**Aim of the exercise**
Swap "Select" for "Choose" throughout the lines below, and change nothing else. Rewrite the lines without the pictures.

-- Available data start --

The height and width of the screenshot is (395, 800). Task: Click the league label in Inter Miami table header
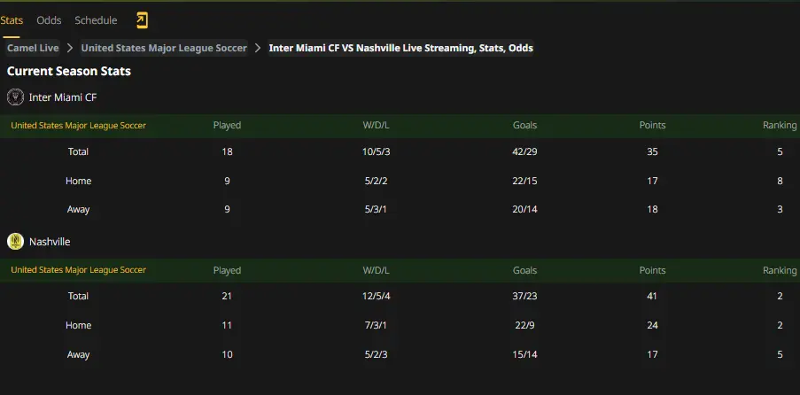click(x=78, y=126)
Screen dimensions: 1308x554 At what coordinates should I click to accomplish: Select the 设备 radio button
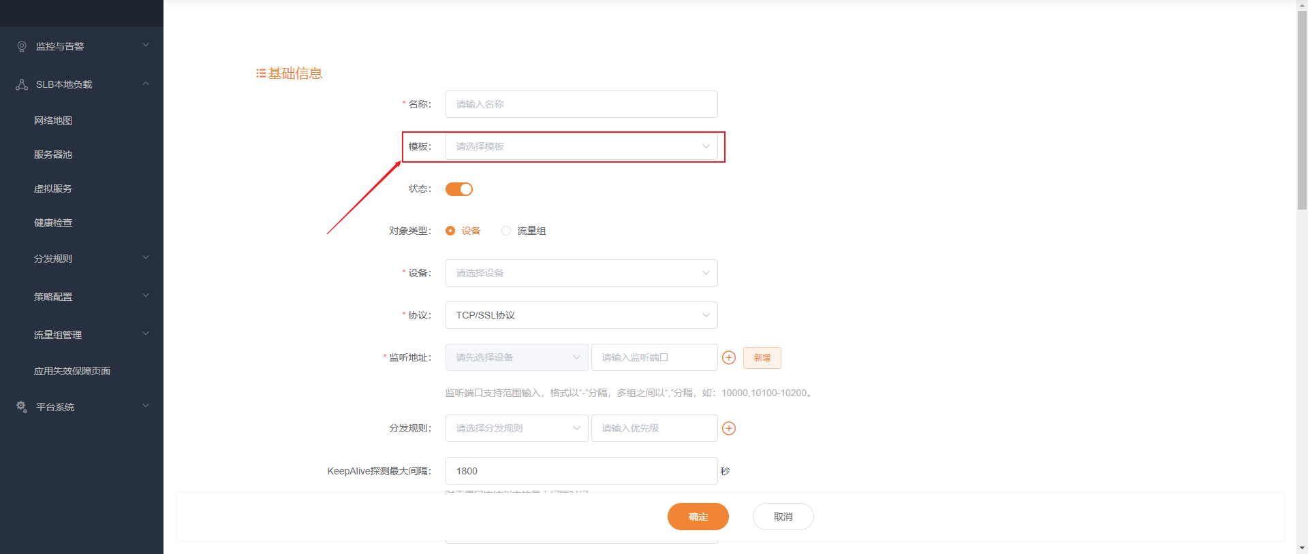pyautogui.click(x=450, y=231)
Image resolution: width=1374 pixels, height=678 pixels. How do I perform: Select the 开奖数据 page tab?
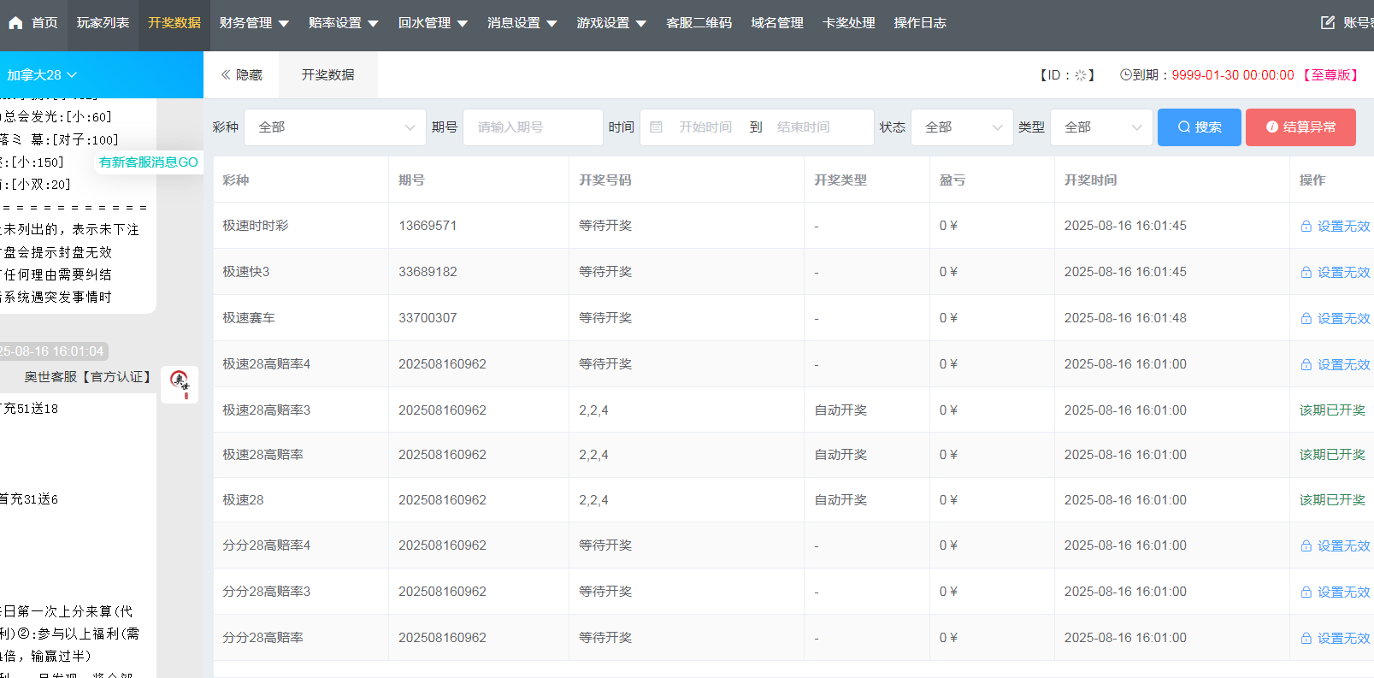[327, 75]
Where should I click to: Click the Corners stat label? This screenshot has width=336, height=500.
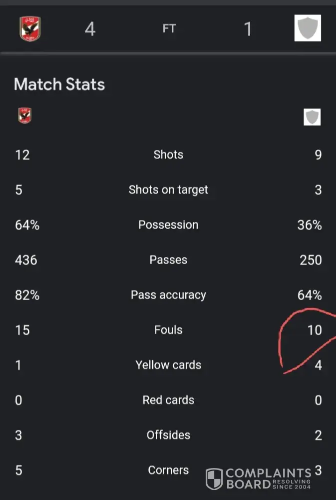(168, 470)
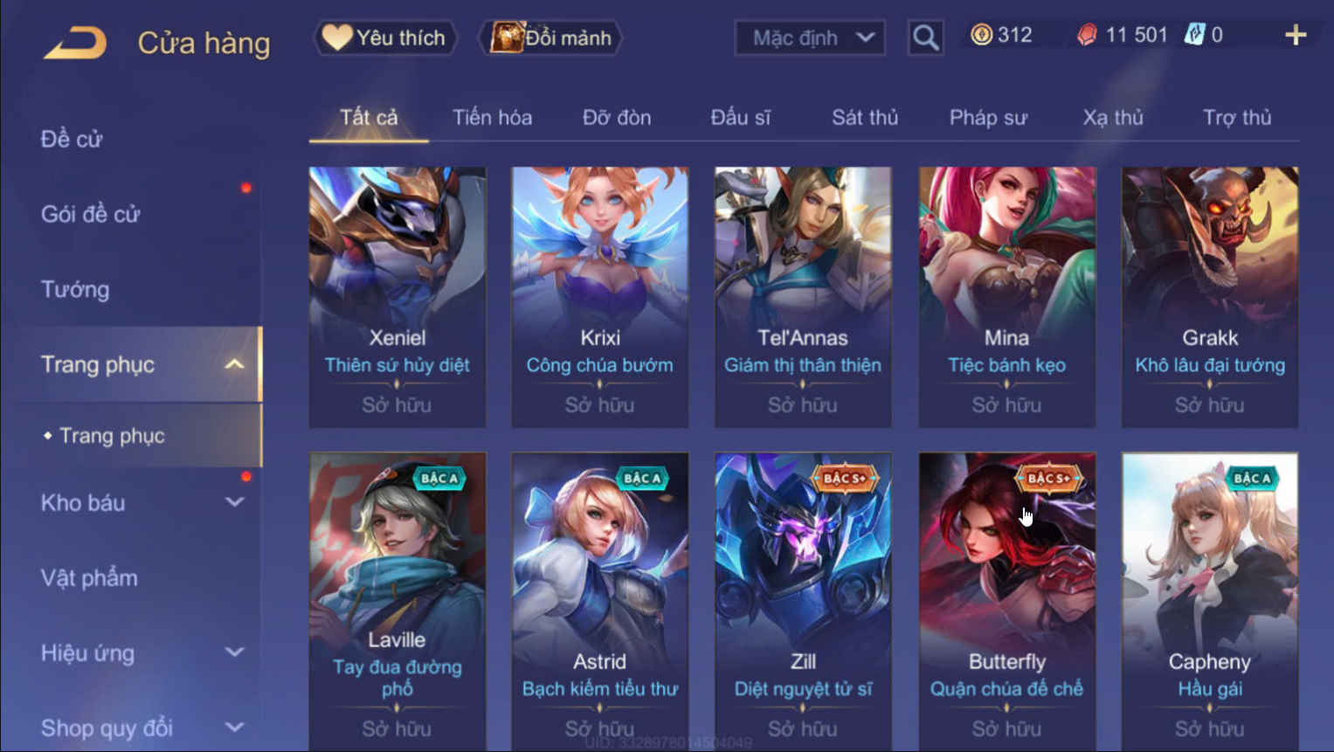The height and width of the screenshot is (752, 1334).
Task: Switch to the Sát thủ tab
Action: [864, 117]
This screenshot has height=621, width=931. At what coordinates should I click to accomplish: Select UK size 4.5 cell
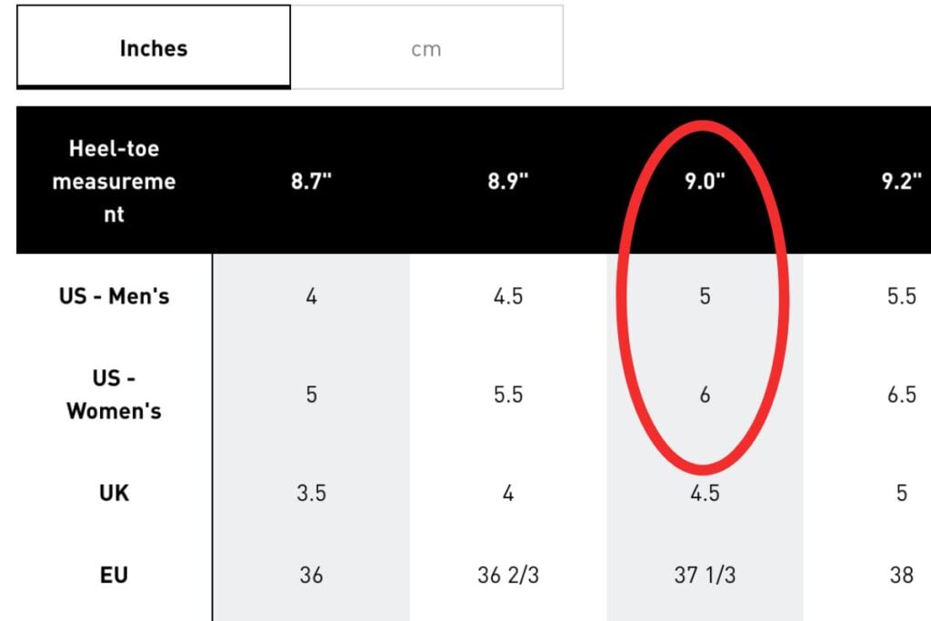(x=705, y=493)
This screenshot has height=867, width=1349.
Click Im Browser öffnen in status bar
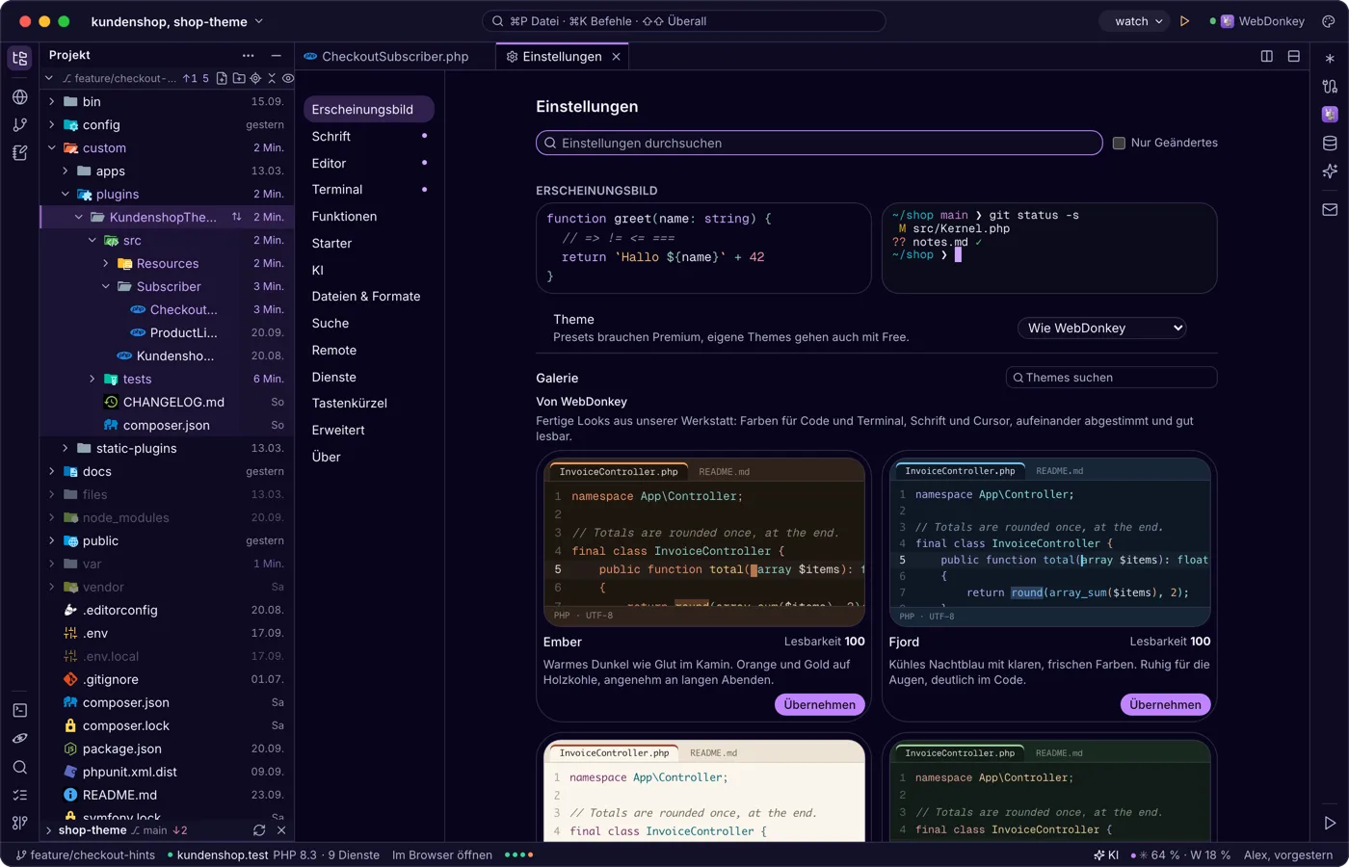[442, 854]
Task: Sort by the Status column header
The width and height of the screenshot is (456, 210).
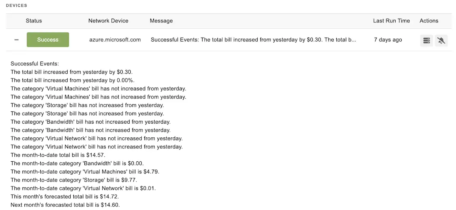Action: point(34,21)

-- Available data end --

**Exercise result**
The height and width of the screenshot is (395, 800). Task: Click the league label in Inter Miami table header
click(x=78, y=126)
Screen dimensions: 1308x554 At what coordinates should I click to accomplish: Choose the 设备 radio button
pyautogui.click(x=450, y=231)
Image resolution: width=1374 pixels, height=678 pixels. How do I perform: Choose the 开奖数据 page tab?
[327, 75]
Where should I click to: Click the Corners stat label? This screenshot has width=336, height=500.
(168, 470)
The height and width of the screenshot is (752, 1334).
Task: Switch to the Sát thủ tab
Action: [864, 117]
This screenshot has height=621, width=931. At what coordinates should I click to accomplish: Choose UK size 4.5 cell
(x=705, y=493)
This screenshot has height=867, width=1349.
Click Im Browser öffnen in status bar
[442, 854]
Task: Sort by the Status column header
The width and height of the screenshot is (456, 210).
Action: point(34,21)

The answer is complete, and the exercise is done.